Tüm inşaat uygulamalarında da gerektiği gibi nitelikli bir denetim gerçekleştirilmelidir. Ancak tarif edilen bu zincirin bazı halkaları çeşitli nedenlerle ülkemiz koşullarında eksik kalabilmektedir. Özellikle, küçük ölçekli müteahhit firmaların bir kısmının bu maliyetleri karşılamaktan kaçınması nedeniyle bu tür zeminler üzerinde yapılan yapıların bir kısmının deprem dayanımının sorgulanmaya muhtaç olduğunu söylemek mümkündür. Sorun, bilinç düzeyi, deneyim, etik ve ahlaki kurallar kapsamında toplumsal bir sorundur. Bu açıdan ülkemiz koşulları dikkate alınarak Şehir Planlama faaliyetleri gözden geçirilmelidir.”

Birçok eksik sıralandı

Raporda aynı zamanda betonarme yapılarda malzeme zafiyeti olduğu, 1980’li ve 90’lı yıllarda, hatta 2000’li yılların başında yapılan binaların beton kalitesinin, tasarıma esas olan proje beton sınıfının altında olduğu ve bu durumun yaygın olduğu kaydedildi.

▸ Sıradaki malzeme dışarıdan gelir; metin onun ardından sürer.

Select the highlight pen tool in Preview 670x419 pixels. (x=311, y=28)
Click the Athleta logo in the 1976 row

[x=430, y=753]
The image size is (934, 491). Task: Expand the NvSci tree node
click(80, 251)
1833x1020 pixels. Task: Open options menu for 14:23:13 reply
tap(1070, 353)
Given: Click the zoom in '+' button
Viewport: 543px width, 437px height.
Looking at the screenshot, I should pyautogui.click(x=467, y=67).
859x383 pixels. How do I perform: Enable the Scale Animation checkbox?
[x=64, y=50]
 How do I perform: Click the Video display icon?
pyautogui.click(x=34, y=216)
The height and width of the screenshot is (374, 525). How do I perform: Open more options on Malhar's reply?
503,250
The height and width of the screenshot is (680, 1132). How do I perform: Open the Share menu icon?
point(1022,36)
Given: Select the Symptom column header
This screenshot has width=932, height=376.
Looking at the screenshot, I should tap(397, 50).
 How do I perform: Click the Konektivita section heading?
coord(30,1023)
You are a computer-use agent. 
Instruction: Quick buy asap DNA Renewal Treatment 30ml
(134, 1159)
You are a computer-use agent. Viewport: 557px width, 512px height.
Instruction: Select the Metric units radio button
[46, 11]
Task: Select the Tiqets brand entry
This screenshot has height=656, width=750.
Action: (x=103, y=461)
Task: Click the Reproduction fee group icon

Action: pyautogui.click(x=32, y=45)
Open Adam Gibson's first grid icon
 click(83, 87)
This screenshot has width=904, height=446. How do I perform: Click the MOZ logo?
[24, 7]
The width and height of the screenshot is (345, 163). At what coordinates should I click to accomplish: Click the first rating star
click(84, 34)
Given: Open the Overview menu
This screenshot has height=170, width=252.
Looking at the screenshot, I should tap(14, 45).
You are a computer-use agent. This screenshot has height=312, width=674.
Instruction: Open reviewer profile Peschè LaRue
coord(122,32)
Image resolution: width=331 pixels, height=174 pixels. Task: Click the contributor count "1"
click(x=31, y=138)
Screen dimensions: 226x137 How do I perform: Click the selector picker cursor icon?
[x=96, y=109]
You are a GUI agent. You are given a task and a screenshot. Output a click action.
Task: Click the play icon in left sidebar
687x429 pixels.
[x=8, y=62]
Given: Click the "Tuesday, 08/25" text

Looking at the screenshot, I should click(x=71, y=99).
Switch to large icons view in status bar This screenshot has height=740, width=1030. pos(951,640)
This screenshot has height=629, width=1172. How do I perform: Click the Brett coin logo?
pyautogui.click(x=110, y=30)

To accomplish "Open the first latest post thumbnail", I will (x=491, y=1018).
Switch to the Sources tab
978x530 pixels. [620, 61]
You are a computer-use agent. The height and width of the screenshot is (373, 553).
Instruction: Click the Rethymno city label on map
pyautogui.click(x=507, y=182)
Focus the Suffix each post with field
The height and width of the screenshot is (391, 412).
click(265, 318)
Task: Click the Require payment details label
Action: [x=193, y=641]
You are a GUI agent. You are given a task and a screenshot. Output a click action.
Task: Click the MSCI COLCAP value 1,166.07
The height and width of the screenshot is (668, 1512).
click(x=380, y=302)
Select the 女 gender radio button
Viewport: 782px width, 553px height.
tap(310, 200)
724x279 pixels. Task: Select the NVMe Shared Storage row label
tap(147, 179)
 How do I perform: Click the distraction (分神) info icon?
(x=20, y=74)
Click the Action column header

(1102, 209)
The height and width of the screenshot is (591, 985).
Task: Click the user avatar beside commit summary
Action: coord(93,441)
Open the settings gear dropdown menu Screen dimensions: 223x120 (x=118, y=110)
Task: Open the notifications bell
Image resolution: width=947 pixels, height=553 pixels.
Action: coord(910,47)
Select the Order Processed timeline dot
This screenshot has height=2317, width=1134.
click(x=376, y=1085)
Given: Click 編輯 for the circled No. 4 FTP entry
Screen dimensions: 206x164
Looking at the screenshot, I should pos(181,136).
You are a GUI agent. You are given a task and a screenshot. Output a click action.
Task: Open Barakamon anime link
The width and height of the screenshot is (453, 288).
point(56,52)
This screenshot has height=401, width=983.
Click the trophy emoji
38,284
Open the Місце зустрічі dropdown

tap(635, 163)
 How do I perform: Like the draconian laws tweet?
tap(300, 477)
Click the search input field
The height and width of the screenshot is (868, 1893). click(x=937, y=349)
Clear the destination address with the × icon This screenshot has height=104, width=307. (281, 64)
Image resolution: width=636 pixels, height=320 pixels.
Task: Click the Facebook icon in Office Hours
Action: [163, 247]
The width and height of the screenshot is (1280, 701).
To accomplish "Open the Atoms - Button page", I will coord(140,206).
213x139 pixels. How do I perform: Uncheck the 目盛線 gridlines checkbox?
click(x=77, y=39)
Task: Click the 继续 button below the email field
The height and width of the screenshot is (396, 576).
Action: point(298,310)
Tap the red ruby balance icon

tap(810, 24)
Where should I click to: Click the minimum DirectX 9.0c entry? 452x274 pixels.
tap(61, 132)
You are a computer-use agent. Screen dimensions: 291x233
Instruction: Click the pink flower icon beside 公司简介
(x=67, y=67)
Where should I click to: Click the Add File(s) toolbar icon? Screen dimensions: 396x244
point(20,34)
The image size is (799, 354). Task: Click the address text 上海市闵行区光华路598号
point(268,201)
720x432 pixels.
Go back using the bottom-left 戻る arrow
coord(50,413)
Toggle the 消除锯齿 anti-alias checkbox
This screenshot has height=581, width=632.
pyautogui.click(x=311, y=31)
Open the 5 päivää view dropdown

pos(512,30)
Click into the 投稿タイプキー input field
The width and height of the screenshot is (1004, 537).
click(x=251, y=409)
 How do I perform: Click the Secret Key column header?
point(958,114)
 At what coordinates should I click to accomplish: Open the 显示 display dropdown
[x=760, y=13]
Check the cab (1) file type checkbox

Göçen binaların enkazlarından kolon kiriş birleşimlerinde gerekli donatı detaylarının uygulanmadığı, etriye aralıklarının seyrek ve etriye kancalarının doksan derce olduğu, ayrıca kolon demirlerinin üst kat filizlerini oluşturan boylarının gerektiğinden daha kısa olduğu izlendiği bilgileri de raporda yer aldı.

Amed’de 20 bina her an çökebilir

Depremlerden etkilenen 10 il arasında bulunan Amed’te 80’ini Çevre ve Şehircilik İl Müdürlüğü’nden 120’si ise İnşaat Mühendisleri Odası’ndan oluşan ekibin hasar tespit çalışmaları sürüyor. Edinilen bilgiye göre, Amed’in merkez Rezan, Peyas, Yenişehir ve Sur ilçelerinde toplamda 71 binin üzerindeki konutun 15 binin de hasar tespit çalışmaları tamamlandı. 20 binanın her an çökmesi beklendiği tespit edilirken, 300 binada ise ağır hasar tespit edildi.

Öte yandan depremde yıkılan 7 binadan 4’ünde arama-kurtarma çalışmaları sona erdi. Tüm binalarda arama kurtarma çalışmalarının sona ermesinin ardından, mühendislerin hasar tespit çalışmalarına katılacağı öğrenildi.

Kentte şimdiye kadar 380 kişinin cenazesine ulaşılırken, yaralı sayısı ise 902 olarak açıklandı.